Mining of Critical Minerals Integrated with CO2 Mineralization

We work on the mining of critical minerals (CMs) from waste such as mine tailings and brines. We focus on the dissolution and membrane separation processes for the extraction and recovery of elements such as Cu, Al, Mn, and Ni. To off-set the carbon dioxide (CO2) emissions of the operation we are integrating the mining with the CO2 mineralization where CO2 is reacted in slurry with the extracted and separated alkaline earth elements to form carbonate minerals such as CaCO3 or MgCO3 that can be reused in construction. We perform experiments in the lab using online-controlled systems and we describe the measurements with mathematical models coupled with geochemistry. The project is in collaboration with Clarkson University and it is funded by the Carbon Development Initiative at Columbia University and by the Ministry of University and Research through the Excellence Project.

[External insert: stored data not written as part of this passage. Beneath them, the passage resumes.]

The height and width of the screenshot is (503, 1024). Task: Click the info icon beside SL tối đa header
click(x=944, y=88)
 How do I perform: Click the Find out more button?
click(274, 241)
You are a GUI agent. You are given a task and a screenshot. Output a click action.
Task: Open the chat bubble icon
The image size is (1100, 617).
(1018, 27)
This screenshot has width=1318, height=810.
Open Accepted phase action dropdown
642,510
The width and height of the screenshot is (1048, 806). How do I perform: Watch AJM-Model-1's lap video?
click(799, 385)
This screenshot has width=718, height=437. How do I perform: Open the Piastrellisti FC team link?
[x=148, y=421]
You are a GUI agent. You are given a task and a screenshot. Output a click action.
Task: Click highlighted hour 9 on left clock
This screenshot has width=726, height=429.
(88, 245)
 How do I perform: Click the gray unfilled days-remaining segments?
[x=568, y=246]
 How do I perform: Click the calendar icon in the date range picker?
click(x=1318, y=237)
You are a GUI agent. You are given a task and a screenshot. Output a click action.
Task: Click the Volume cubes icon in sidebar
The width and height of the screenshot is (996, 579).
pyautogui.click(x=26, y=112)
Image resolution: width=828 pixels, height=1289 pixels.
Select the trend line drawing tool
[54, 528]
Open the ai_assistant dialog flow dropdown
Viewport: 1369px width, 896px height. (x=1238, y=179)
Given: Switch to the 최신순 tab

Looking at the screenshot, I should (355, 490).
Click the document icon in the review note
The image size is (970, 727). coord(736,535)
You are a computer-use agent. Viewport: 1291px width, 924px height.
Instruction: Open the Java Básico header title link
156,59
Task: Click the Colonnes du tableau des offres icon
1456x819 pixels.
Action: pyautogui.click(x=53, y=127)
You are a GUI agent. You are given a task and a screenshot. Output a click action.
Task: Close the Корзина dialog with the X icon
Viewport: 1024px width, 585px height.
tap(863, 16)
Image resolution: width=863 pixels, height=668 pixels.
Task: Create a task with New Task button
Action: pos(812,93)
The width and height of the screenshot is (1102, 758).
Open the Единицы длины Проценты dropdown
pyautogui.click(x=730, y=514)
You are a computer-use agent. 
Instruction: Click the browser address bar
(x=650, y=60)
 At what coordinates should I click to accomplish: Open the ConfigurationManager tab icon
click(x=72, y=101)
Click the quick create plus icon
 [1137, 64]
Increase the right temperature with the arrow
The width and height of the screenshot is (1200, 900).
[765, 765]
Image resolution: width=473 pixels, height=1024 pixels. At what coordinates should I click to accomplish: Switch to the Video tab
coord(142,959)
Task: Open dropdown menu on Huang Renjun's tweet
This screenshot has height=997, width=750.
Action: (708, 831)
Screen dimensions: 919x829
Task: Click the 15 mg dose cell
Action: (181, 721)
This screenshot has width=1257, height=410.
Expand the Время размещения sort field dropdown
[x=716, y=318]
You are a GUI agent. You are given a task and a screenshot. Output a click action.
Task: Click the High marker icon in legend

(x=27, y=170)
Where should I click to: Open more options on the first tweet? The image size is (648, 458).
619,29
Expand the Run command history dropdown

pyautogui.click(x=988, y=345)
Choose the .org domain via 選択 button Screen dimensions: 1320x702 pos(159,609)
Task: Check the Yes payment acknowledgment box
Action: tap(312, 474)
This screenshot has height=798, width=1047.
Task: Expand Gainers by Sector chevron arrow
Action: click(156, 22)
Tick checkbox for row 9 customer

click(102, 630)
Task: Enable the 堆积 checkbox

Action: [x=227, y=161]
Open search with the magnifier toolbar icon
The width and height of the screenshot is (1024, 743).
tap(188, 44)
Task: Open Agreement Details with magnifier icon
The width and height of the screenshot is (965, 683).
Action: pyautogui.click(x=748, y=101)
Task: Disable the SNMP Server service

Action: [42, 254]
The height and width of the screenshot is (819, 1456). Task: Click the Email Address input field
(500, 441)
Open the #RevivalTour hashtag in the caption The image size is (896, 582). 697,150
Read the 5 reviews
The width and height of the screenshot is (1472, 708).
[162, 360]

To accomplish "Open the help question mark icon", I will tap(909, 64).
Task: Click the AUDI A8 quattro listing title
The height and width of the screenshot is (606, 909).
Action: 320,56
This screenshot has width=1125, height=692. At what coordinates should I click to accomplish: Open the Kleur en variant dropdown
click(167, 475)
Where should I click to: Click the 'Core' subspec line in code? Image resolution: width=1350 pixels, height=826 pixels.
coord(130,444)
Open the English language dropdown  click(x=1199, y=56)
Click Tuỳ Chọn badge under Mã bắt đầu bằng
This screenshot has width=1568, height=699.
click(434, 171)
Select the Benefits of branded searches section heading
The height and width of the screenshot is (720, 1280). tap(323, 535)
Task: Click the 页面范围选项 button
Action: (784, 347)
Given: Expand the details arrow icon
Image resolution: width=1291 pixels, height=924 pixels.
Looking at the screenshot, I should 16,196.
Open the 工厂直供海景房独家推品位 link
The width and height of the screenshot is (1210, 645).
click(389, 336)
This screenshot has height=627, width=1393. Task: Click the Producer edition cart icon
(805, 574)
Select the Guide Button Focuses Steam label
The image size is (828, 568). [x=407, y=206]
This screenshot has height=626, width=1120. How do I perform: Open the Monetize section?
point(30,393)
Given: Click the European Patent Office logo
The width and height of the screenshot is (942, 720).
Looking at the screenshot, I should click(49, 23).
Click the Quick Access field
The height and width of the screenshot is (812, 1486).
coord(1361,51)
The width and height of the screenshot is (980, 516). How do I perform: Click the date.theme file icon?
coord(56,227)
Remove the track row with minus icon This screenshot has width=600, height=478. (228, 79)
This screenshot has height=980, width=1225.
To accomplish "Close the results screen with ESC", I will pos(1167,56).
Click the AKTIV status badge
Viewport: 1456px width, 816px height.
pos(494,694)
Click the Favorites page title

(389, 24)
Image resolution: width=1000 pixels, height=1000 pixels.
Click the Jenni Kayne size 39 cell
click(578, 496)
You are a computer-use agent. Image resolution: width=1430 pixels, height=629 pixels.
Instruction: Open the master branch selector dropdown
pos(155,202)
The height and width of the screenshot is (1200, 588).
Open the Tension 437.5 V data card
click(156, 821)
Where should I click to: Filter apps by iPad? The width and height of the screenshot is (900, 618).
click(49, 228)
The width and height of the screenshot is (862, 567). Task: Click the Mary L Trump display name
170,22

Transport of Pathogens in Porous Media

Untreated or partially treated wastewater may contain excessive concentration of pathogens that can enter water bodies and pose risk to human health. It is important to understand the fate of pathogens in soil to formulate best practices of wastewater reuse in agricultural fields. In this project, we are developing and implementing a transport model coupled with bio-geochemistry to predict the transport of pathogens in unsaturated soils under variable flow and chemical conditions. The project is a collaborative effort involving several researchers throughout Italy, including the University of Pisa, the University of Bari, the University of Catania, as well as CNR-IRSA in Bari. The project is funded by the Ministry of University and Research.

Nanoplastics Co-transport in Porous Media

Recent studies have shown that nanoplastic particles (NPs) can travel without retardation in soil and water and accumulate other contaminants onto their surface and within their porous structure such as: heavy metals, persistent organic molecules, and pharmaceutical behaving as contamination vectors around the planet. In this project, experiments and modeling activities are carried out to create a model of NPs transport coupled with bio-geochemistry to understand co-transport of NPs in reactive porous media. Laboratory experiments using microfluidic and column-flood systems are performed on selected types of NP materials and under well-controlled laboratory conditions resembling natural aquatic environment. The project is funded by the University of Padua.

Compound Flooding Modeling in Coastal Urban Areas

The interaction between groundwater and sewer network is an emerging issue in coastal urban areas. It is due to sea level rise (SLR), more frequent and intense precipitation events, and the aging of the networks in the country. We work on the development of algorithms to couple hydrological models to describe and predict in real time compound flooding events in urban coastal areas with shallow unconfined aquifers and aging infrastructure. To facilitate public sharing and usage, we are working on the tightly coupling of FloPy and PySWMM. We are tuning and validating the algorithm on urban sites in Long Island (NY) and New Jersey where significant flooding events have occurred, recently. The project is funded by the United State Geological Survey (USGS).